Planning for Accounts, Containers, and File Systems for Your Data Lake in Azure Storage

Now that Azure Data Lake Storage Gen2 is now based on Azure Storage as its foundation, we have a new level to incorporate into our planning process the file system itself. The file system contains the files and folders, and is equivalent to a container in Azure Blob Storage which contains blobs. In ADLS Gen1, we didn't have that intermediary level. I talked about this just a bit in #7 of my recent blog entry called 10 Things to Know About Azure Data Lake Storage Gen2 but I'd like to elaborate in this post a bit more about when you might need multiple storage accounts, multiple containers, or multiple file systems to support your data lake.

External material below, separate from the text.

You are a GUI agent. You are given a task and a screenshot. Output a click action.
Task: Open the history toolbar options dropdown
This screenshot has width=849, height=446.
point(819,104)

One caveat: As I’m writing this (March 2019), ADLS Gen2 is young and still evolving in its feature support. This means that some of the blob storage properties mentioned below don’t apply to ADLS Gen2 — yet. According to what we've heard from the ADLS Gen2 team, we can expect that all Azure Storage features will be supported on ADLS Gen2 as it evolves. So, here's the perspective I'm taking in this post:

  • From the Azure Blob Storage perspective (so that it's less confusing during this transition period of ADLS Gen2)

  • All properties for all 3 levels are included (even if not yet supported by ADLS Gen2)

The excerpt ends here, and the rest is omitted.